> **Stored records**

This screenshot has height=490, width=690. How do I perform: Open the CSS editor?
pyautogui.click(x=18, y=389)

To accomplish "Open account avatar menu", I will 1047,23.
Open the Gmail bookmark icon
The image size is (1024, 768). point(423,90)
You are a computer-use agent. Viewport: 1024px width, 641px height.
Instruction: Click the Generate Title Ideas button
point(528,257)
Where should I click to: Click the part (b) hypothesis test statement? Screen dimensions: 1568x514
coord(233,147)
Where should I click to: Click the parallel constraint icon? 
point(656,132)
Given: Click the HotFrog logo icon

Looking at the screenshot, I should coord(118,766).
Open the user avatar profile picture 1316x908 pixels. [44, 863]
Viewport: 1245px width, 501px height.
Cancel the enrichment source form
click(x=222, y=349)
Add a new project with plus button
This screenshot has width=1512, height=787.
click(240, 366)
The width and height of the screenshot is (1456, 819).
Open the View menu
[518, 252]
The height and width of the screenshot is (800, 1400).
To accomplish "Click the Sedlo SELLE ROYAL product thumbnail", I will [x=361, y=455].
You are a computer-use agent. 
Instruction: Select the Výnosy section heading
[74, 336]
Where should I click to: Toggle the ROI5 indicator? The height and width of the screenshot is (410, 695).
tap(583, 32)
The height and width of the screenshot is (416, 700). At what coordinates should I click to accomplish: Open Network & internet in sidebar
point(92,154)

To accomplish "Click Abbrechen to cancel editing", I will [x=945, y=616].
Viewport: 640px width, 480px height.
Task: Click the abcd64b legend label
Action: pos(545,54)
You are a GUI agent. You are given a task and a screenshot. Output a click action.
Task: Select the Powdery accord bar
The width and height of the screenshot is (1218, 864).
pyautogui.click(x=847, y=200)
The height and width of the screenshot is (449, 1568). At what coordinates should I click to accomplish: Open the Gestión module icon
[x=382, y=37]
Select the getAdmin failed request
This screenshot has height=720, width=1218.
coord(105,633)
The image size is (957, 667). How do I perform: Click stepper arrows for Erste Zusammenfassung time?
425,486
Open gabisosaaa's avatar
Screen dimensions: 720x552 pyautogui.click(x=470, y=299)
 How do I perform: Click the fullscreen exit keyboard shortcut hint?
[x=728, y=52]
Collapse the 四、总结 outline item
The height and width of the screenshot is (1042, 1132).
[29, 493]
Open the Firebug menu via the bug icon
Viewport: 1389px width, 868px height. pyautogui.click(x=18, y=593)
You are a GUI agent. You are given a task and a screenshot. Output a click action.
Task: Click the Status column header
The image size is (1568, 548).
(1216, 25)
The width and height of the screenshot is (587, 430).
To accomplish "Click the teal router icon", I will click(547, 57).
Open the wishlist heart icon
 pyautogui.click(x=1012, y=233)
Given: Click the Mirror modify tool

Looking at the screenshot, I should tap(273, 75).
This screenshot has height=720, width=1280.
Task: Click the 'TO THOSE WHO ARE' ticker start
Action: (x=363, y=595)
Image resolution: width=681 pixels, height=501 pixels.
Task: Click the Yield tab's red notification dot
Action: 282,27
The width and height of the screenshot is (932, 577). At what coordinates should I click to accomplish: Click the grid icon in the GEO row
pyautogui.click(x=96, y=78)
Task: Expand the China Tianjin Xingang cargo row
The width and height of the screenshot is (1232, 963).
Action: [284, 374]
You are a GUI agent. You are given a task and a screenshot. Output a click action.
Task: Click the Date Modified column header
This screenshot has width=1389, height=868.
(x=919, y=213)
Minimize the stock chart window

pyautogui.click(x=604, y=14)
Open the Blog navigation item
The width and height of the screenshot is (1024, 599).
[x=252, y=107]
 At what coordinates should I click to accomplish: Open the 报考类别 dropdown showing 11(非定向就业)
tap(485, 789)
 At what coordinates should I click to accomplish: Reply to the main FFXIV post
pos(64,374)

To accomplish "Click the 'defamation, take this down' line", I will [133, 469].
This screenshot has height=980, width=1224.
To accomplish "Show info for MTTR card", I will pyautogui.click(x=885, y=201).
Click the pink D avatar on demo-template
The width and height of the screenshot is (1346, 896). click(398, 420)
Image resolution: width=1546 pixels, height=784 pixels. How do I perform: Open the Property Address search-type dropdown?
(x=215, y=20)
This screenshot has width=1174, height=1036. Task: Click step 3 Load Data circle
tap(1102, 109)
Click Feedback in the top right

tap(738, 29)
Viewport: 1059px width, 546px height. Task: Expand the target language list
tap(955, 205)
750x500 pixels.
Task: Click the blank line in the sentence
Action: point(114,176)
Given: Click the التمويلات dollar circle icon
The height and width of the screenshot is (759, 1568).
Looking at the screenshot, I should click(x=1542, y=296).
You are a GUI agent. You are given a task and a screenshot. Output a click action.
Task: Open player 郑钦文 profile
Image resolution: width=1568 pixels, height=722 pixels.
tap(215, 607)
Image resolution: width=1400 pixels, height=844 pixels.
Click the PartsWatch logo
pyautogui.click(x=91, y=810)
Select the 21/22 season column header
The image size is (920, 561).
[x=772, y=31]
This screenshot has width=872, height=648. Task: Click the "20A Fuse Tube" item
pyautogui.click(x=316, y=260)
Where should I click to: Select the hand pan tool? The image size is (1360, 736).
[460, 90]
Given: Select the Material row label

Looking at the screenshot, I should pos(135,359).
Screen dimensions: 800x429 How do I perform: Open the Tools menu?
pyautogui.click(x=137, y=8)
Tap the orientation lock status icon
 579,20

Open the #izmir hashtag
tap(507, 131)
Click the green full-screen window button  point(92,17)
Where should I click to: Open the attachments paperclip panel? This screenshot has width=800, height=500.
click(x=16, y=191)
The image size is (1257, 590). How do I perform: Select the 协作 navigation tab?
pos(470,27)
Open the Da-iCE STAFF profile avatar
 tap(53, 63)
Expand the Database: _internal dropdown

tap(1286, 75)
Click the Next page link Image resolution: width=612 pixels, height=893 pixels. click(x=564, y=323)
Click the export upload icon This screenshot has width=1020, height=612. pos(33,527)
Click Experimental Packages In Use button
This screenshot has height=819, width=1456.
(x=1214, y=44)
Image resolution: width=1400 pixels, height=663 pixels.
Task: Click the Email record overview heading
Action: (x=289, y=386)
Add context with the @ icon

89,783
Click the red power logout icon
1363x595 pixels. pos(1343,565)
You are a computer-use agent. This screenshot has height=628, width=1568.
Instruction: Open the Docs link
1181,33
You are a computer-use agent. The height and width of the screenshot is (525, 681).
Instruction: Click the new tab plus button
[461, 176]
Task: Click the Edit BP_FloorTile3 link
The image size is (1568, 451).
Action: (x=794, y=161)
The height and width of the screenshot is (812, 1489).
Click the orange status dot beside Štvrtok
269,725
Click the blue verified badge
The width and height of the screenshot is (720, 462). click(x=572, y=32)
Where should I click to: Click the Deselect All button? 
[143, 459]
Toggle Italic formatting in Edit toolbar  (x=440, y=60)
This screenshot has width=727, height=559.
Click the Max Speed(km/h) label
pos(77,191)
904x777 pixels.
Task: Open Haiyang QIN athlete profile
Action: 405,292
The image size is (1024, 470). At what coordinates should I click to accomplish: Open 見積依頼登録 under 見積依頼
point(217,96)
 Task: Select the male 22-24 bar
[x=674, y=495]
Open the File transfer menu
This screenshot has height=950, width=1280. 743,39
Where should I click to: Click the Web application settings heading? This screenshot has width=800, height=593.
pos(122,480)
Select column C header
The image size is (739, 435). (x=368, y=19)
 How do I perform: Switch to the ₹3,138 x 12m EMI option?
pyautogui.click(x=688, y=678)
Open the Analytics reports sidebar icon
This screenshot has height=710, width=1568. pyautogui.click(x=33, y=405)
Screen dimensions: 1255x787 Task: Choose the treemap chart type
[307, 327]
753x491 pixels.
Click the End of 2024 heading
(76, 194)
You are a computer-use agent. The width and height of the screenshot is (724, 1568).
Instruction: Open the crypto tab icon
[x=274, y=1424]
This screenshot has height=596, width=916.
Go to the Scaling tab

> **Work instructions**
Render the listing from the line with "Given: Select the Material row label" to the line with "Click the green" as a JSON list of strings, one string per line, with blank lines omitted.

> **Exercise response**
[
  "Given: Select the Material row label",
  "Looking at the screenshot, I should pos(135,359).",
  "Screen dimensions: 800x429 How do I perform: Open the Tools menu?",
  "pyautogui.click(x=137, y=8)",
  "Tap the orientation lock status icon",
  " 579,20",
  "Open the #izmir hashtag",
  "tap(507, 131)",
  "Click the green full-screen window button  point(92,17)"
]